Aufgabe 1: Gib alles aus der Auflistung ab der Zeile mit „You are a GUI“ bis hinunter zum Ende der Auflistung, beide Grenzen eingeschlossen, als Markdown-Tabelle mit den Spalten „Nr.“ und „Zeile“ wieder. Leerzeilen entfallen, und die Bilder lässt du in der Lösung weg.

Übungstext:

Waterland

In der Nähe von Tarragona an der spanischen Mittelmeerküste züngelt das Ebro-Delta meilenweit ohne jegliche Erhebung, ein absolut eintöniges Gebiet, das von Kanälen durchzogen ist, Deichen, Pumpstationen. Reis wird dort angebaut. In der Nacht kriechen lange, graubraune Lobster aus ihren Löchern und kratzen am Zelt.

In den Wintern 1991 und 1993 habe ich das Ebrodelta zwei Mal durchquert, bei dem Versuch, mit dem Fahrrad nach Gibraltar zu radeln. Damals ist mein Ebenen-Trauma entstanden. Wo andere Radler laut „Juhuuu“ schreien, weil es keine Berge gibt, fällt mir das Herz in die Hosentasche. Ich habe mich so verloren gefühlt im Ebrodelta, die unheimliche Weite und das nicht wissen, wo dein „Gegner“ sich versteckt. Eboraphobie, die Angst vor großen weiten Flächen, auf denen Gemüse angebaut wird. Nun durchradele ich schon den zweiten Tag dieses ebroeske Fenland, Waterland, wie es in Graham Swifts Roman heißt. Das Land der langsam fließenden Flüsse. Ich atme tief und ruhig. Die Beine kurbeln im steten Rhythmus, Herzschlag vielleicht 100, Blutdruck in bester Lage, Einatmen, Ausatmen, dabei etwas denken, ab und zu den Blick heben, Horizontlinie schnurgerade, zerzieselt einzig von ein paar Kiefern, die gezackt neben einer meilenweit entfernten Kirche stehen. Ist das Framton? Von links, von Westen zieht ein Gewitter heran. Die Welt schlägt im harmonischen Takt. Nachdem der Morgen weitgehend trocken war, sogar sonnig, was ganz sicher dem Sonnentanz zu verdanken ist, den Frau Freihändig und andere Bloglesende um Punkt 12 Uhr getanzt haben (hey, Dankeee), kommen nun schubweise Regenschauer. Hagel. Auch hier ist ein Rhythmus drin. Wenn ich es am Tacho ablese, fahre ich von Kilometert Null bis drei im Regen, von vier bis neun ist es trocken, von 10 bis 13 wieder Regen. Ich übertreibe mit der „Genauigkeit“.

Aufgabe 2: Zitiere aus dem Übungstext alles von „In der Nähe“ bis hinunter zu „kratzen am Zelt.“.

Datenauszüge:

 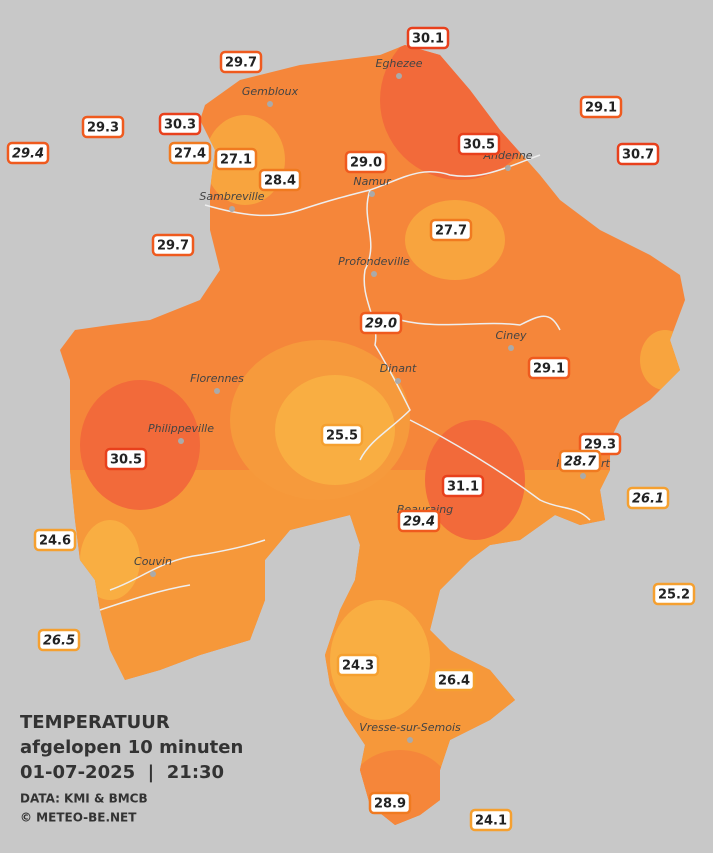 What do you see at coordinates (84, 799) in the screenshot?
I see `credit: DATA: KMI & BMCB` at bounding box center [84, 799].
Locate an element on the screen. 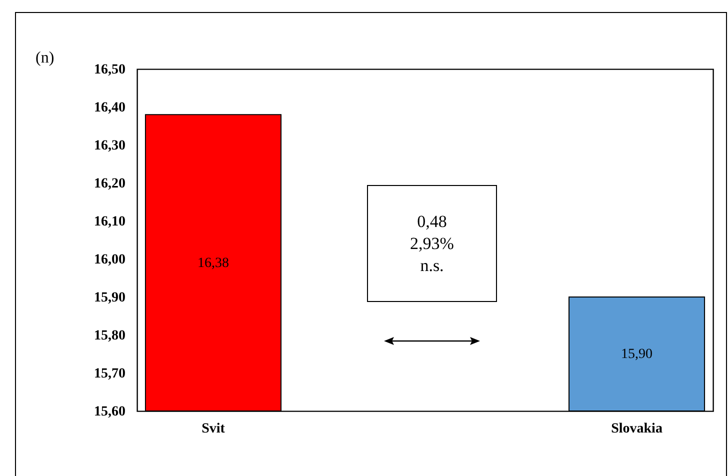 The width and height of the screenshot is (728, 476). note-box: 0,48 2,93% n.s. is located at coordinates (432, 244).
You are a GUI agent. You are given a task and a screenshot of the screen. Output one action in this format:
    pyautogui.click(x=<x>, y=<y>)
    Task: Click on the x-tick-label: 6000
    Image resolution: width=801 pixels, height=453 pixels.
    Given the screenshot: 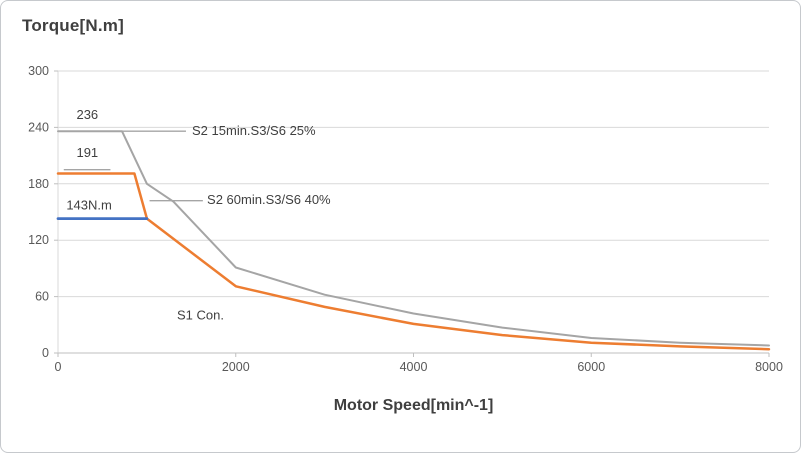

Lösung 1:
| Nr. | Zeile |
|---|---|
| 1 | You are a GUI agent. You are given a task and a screenshot of the screen. Output one action in this format: |
| 2 |     pyautogui.click(x=<x>, y=<y>) |
| 3 |     Task: Click on the x-tick-label: 6000 |
| 4 |     Image resolution: width=801 pixels, height=453 pixels. |
| 5 |     Given the screenshot:  |

Lösung 2:
In der Nähe von Tarragona an der spanischen Mittelmeerküste züngelt das Ebro-Delta meilenweit ohne jegliche Erhebung, ein absolut eintöniges Gebiet, das von Kanälen durchzogen ist, Deichen, Pumpstationen. Reis wird dort angebaut. In der Nacht kriechen lange, graubraune Lobster aus ihren Löchern und kratzen am Zelt.